-- THE TASK --
Copy out the records below, word for word, from their opening line through the line containing "(x=86, y=716)", including both of those lines.

[Word and element locating records]
________________________________________

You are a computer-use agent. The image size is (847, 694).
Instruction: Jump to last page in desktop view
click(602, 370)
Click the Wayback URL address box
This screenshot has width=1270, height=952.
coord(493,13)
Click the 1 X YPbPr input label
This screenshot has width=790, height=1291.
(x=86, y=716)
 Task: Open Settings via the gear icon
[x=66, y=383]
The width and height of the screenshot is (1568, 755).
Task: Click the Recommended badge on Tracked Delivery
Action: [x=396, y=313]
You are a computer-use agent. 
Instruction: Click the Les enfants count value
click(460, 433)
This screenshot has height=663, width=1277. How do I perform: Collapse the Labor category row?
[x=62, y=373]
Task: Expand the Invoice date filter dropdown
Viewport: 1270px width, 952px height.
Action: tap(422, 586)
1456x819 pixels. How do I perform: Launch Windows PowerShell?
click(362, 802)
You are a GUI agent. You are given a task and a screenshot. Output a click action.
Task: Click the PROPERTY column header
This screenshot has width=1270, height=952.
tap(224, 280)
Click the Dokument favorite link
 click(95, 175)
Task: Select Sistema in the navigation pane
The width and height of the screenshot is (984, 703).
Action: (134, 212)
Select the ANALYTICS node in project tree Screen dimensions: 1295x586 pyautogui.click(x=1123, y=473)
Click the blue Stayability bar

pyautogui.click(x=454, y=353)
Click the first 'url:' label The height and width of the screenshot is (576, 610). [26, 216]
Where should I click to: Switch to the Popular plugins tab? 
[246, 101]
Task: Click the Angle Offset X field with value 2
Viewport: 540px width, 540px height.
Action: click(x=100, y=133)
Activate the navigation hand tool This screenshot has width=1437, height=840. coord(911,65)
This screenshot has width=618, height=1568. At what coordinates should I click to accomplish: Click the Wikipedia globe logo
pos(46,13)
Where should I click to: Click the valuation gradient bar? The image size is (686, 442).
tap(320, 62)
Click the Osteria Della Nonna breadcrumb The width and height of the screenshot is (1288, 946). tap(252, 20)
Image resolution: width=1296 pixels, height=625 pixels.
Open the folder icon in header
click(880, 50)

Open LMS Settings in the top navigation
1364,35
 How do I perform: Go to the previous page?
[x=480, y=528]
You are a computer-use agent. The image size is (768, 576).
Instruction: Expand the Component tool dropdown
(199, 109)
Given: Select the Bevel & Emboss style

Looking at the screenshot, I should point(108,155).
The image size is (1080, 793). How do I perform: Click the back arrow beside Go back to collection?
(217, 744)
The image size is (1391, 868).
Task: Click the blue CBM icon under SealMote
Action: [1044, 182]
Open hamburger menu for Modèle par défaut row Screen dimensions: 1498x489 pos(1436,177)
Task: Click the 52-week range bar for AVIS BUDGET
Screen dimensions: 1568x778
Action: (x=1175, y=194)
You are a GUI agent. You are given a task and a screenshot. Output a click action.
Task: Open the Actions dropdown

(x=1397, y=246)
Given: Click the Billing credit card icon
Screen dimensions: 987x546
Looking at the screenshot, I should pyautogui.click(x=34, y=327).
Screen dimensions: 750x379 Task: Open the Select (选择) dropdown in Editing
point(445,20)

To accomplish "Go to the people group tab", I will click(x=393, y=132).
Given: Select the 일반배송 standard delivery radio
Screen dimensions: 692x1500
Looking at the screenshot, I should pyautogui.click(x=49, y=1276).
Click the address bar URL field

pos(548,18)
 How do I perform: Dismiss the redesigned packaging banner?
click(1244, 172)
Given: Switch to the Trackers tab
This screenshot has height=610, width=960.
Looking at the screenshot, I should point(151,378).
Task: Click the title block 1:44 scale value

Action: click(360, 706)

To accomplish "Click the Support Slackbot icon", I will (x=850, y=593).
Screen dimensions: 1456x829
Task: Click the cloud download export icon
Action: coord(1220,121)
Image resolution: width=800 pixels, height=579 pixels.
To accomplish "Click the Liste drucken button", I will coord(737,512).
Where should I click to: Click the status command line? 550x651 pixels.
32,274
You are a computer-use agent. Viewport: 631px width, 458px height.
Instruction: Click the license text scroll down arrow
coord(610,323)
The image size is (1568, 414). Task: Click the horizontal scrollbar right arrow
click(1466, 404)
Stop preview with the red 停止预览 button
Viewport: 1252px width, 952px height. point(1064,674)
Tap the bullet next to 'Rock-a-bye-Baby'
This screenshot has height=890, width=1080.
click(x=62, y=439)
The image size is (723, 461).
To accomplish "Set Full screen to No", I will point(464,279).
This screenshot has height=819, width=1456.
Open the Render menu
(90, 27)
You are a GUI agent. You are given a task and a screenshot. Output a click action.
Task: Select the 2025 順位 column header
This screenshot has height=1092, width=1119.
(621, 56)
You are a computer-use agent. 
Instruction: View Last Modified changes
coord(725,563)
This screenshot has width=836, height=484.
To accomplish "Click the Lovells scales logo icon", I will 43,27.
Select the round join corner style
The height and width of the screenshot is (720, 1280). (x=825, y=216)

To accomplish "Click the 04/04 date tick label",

________________________________________

-- WORKED SOLUTION --
You are a computer-use agent. The image size is (847, 694).
Instruction: Jump to last page in desktop view
click(602, 370)
Click the Wayback URL address box
This screenshot has width=1270, height=952.
coord(493,13)
Click the 1 X YPbPr input label
This screenshot has width=790, height=1291.
(x=86, y=716)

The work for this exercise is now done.